AuthenticationTokenCachingPolicy
The AuthenticationTokenCachingPolicy configuration setting in xWeb determines if Authentication tokens are managed in a database table or in server memory cache.
NoCaching manages tokens in the database and is the default. WebServerCache manages the tokens in server memory.
Abila added the token caching feature in an attempt to minimize performance degradation under very high loads. In an xWeb site with a relatively modest load (under 500-1000 xWeb calls per minute), either option performs relatively the same.
But under a higher load, over a more sustained period of time, we have found that the token caching setting outperforms the no-caching policy.

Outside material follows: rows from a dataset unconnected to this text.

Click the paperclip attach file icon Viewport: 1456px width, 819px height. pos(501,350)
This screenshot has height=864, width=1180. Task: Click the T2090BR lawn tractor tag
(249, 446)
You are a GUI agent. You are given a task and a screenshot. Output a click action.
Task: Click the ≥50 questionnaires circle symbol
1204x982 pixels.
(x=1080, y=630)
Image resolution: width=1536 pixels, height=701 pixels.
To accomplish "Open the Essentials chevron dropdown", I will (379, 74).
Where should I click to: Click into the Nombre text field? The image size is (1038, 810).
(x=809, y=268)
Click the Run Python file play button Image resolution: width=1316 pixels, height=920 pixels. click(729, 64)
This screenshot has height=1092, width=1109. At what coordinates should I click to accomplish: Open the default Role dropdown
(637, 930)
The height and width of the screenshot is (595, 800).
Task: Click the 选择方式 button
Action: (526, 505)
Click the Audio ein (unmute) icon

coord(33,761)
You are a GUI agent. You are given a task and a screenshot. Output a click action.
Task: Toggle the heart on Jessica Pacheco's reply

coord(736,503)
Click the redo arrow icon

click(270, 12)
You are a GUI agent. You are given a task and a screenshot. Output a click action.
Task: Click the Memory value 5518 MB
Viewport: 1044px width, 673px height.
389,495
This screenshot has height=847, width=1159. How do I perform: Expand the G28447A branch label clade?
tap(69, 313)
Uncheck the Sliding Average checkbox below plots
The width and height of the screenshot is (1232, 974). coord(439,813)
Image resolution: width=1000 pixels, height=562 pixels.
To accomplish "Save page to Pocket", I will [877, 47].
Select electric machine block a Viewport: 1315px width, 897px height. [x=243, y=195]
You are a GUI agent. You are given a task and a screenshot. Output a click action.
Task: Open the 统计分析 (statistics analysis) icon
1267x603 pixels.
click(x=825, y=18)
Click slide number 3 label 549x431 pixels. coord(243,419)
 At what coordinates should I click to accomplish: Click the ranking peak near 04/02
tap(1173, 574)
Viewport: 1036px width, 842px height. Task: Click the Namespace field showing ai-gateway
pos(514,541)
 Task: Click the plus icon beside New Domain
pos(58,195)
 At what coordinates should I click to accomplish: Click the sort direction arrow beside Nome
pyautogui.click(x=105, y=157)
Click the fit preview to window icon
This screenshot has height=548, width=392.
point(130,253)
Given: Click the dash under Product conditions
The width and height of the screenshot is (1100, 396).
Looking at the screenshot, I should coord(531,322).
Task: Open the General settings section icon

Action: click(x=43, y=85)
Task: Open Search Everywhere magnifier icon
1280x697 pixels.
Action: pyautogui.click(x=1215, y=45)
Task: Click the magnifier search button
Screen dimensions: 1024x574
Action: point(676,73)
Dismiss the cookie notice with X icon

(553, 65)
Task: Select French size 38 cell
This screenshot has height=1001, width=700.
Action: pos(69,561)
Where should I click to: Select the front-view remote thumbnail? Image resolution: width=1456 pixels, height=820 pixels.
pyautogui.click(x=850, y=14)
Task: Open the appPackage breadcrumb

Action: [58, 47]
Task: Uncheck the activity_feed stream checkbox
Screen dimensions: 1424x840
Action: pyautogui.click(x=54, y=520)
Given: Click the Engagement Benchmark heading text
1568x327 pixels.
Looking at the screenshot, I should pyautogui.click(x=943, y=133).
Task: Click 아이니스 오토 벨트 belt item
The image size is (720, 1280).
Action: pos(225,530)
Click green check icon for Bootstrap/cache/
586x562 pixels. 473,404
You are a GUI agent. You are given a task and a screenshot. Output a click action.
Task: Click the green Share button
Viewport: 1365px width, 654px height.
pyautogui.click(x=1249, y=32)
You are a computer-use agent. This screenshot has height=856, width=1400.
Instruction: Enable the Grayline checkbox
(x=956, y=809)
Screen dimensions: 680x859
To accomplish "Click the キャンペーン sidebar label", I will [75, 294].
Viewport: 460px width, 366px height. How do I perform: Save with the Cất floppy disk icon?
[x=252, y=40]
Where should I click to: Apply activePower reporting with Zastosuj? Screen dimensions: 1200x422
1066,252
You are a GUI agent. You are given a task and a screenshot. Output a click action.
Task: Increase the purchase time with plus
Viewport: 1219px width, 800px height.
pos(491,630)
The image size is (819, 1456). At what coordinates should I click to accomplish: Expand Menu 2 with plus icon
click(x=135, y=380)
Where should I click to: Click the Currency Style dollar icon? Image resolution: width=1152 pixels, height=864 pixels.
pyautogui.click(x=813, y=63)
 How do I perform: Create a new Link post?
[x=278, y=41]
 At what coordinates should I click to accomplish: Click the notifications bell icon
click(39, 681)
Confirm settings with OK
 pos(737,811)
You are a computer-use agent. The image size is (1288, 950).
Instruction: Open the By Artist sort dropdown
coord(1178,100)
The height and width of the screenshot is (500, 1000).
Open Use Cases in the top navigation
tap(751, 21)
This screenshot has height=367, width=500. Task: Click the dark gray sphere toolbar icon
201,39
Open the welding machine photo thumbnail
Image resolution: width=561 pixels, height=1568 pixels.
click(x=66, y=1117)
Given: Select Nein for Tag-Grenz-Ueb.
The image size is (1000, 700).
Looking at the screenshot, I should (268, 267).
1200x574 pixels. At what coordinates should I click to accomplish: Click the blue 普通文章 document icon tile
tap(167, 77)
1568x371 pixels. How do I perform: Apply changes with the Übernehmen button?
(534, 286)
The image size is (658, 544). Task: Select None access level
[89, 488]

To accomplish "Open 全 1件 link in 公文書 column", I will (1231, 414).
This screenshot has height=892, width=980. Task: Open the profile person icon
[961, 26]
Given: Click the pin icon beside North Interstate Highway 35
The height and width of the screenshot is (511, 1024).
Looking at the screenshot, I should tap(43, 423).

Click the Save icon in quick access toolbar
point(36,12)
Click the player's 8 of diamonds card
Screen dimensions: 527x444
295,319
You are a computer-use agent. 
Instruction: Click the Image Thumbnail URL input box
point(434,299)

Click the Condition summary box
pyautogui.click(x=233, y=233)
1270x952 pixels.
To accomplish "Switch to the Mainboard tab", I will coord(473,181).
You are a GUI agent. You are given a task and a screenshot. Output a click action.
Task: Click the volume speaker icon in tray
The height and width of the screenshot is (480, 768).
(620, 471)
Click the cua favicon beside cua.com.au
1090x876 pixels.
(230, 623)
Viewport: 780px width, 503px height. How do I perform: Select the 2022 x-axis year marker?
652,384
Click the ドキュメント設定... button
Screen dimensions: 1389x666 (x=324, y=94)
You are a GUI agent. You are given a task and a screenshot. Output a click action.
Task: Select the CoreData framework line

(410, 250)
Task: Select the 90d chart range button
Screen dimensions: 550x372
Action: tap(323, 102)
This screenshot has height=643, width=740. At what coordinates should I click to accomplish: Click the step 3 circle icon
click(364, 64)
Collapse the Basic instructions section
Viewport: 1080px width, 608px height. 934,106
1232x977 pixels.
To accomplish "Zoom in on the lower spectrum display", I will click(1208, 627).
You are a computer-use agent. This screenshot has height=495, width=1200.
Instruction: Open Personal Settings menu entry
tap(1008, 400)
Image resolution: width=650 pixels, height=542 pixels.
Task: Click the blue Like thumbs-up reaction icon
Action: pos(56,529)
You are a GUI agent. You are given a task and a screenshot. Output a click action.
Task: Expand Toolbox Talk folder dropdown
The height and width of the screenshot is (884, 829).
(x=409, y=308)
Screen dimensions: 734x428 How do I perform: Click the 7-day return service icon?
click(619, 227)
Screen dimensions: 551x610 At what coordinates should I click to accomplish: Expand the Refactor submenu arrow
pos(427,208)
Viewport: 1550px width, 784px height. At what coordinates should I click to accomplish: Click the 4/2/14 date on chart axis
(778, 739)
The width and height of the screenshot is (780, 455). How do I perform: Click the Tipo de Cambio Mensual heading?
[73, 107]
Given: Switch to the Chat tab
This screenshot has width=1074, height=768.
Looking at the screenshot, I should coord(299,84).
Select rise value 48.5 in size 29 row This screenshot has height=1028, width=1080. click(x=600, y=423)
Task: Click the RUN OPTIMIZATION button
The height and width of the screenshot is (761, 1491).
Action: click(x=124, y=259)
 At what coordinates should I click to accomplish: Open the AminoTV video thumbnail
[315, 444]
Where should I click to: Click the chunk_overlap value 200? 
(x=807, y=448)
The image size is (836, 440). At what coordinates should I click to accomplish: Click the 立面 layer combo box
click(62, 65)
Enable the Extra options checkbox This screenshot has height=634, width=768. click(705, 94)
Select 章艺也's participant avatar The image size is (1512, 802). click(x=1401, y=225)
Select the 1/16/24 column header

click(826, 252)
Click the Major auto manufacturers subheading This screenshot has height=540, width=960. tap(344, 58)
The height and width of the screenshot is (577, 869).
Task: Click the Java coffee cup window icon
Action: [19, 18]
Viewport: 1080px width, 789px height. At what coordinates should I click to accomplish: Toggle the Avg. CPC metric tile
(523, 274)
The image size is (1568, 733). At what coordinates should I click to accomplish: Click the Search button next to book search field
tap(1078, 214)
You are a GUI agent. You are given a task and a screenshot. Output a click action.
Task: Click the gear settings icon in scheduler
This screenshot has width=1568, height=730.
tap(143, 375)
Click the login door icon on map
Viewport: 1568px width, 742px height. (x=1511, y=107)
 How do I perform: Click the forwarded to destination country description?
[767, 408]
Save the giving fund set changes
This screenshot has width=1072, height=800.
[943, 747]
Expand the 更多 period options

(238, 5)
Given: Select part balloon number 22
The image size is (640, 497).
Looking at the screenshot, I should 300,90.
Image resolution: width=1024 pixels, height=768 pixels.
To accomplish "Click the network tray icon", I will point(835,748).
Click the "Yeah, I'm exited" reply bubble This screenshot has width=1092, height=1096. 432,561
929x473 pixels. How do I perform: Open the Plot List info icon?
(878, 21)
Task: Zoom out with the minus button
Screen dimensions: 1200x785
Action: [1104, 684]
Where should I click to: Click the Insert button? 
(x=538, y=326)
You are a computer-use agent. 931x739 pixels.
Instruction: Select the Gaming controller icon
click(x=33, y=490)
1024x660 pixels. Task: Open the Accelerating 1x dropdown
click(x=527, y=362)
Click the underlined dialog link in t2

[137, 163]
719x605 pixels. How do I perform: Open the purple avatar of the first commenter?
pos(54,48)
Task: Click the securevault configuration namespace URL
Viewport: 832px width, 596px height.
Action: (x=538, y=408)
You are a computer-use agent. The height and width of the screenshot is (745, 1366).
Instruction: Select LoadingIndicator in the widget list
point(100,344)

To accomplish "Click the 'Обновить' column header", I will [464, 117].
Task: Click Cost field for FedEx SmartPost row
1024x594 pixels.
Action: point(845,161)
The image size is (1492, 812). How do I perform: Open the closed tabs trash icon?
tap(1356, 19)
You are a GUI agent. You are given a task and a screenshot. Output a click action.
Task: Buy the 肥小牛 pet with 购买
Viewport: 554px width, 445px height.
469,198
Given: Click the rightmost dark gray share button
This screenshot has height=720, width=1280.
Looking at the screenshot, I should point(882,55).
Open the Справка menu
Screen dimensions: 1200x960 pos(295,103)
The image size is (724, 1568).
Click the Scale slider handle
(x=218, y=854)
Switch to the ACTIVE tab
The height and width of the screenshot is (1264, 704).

Load testing has shown that the token caching speeds the Authentication method the most, as this saves us one insert command (to insert a token) and one select command (to check for faults and failures). Subsequent web methods, however, see less of an improvement, as they are spared only one update command.
In general, there is no right or wrong way to configure this option. We recommend you try both options, measure the results, and choose which one offers the best performance for your unique scenario.
Options
NoCaching
With this option tokens are managed within a netFORUM database table called ws_security. This setting is the default.
WebServerCache
The WebServerCache option manages tokens in server memory using .NET's System.Web.Caching feature. This option bypasses the token security table altogether. With this option, xWeb has less traffic to and from the database server but uses more memory to maintain tokens in cached server memory.
One issue with caching tokens is that if an xWeb User gets locked out, and you want to unlock them, the only way to unlock them is to restart the xWeb application. With the NoCaching option, you can delete the Fail/Fault tokens from the database and from the User page.
Caching Best Practices
If you choose the Caching option, you gain by having fewer database calls, but you lose by requiring the xWeb web server to spend more memory on managing the cache. Therefore, if you go with caching, then you want to keep the memory usage light and make the most of this setting by doing the following:
- Choose the Absolute Expiration policy and ask your integrators to design their applications to call the Authenticate web method sparingly. See Authenticate case study for a way to call this web method only when needed.
- Keep the Timeout setting low if you are not keeping Authenticate down to a minimum. When a token is generated, it stays in cache as long as the Timeout. Therefore, if you generate lots of tokens, and you have a long timeout, then your xWeb server will need to maintain a large cache.